Aid is another factor at play. In 2009, rich countries pledged to give $100 billion a year to help poor countries address climate change, but they haven’t kept their promise. Diplomats from Canada and Germany last week expressed “confidence” the goal would be met in 2023.
But after a decade of inaction, that goal may now be out of date. “$100 billion a year is nowhere sufficient to adapt to the damages brought on by climate disruptions, let alone pivot the energy systems of poor countries away from fossil fuels,” The Times’s Somini Sengupta reports.
The ethical calculus of climate action is further complicated by the fact that some large developing countries have become major emitters. China is now the world’s largest, having surpassed the United States in 2006, with the European Union in third place and India in fourth.
China and India, in particular, have come under fire for not making bigger commitments ahead of Glasgow. In the near term, China has promised only that its annual emissions will peak sometime before 2030, which Kerry said “doesn’t advance the ball sufficiently.” India has not even set such a date, arguing that it is still much poorer than other major emitters and needs more time to develop.
It is because of these competing demands of fairness, political possibility and scientific necessity that climate diplomacy often finds itself at an impasse. “Leaders in China and India argue that when the U.S. and other countries were emerging from poverty in the past, they didn’t have to worry about what kind of energy sources they were using,” The Times’s David Leonhardt writes. But “If China cares as little about the planet as England did during the Industrial Revolution, everybody will suffer.”
If climate diplomacy fails, can climate action still succeed?
Last week, Kerry’s message about the summit abruptly changed: “Glasgow was never going to be, you know, the definitive one meeting,” he said. “It was going to galvanize the raising of ambition on a global basis.”
Kerry’s reversal may be nothing more than an attempt by the Biden administration to save face. But he’s not alone in downplaying the summit’s significance. “I don’t want to categorically trash the [U.N. process] and throw the baby out with the bath water, but it’s time to be realistic about what it can and can’t do,” Jessica Green, a professor of political science who focuses on climate governance, told James Temple at the MIT Technology Review.
What’s the alternative? One, Temple writes, is something called “experimentalist governance,” a model in which smaller institutions and governments that don’t need global consensus can set binding standards that prompt broader changes in polluting industries. One example that proponents of “experimentalist governance” point to is California’s regulation of vehicle pollution, which arguably helped push automakers to develop electric vehicles.

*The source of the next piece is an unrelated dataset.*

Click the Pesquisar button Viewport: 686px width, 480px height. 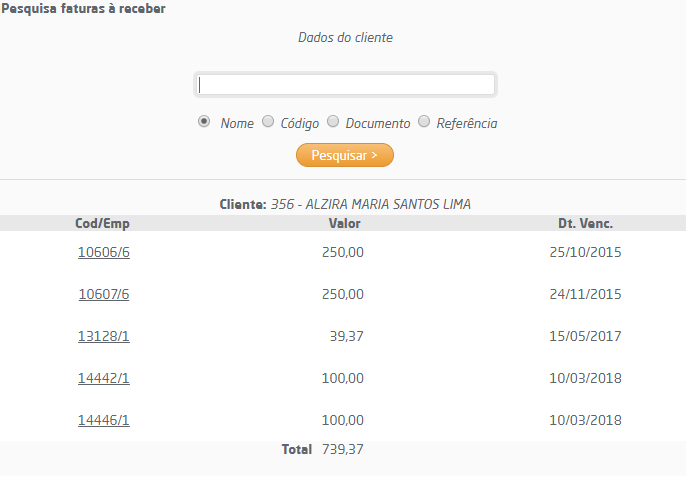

“The hope,” Temple explains, “is that a variety of governments or regulators trying a variety of approaches can provide critical lessons on what does and doesn’t work, and drive a process that makes it cheaper and easier for other areas to enact emissions reduction policies and adopt cleaner technologies.”
Some of the technologies on which climate hopes get pinned are nascent, like carbon capture, and it’s not clear when or if they will ever reach mass commercial viability.
But for rich nations to shift away from fossil fuels “does not depend on huge scientific breakthroughs, welcome as they would be,” Leonhardt points out. “It can happen largely with existing technologies, like wind, solar and nuclear power and the electrification of vehicles.” And despite the free-rider problem, countries do have some self-interested reasons to reduce pollution from fossil fuels.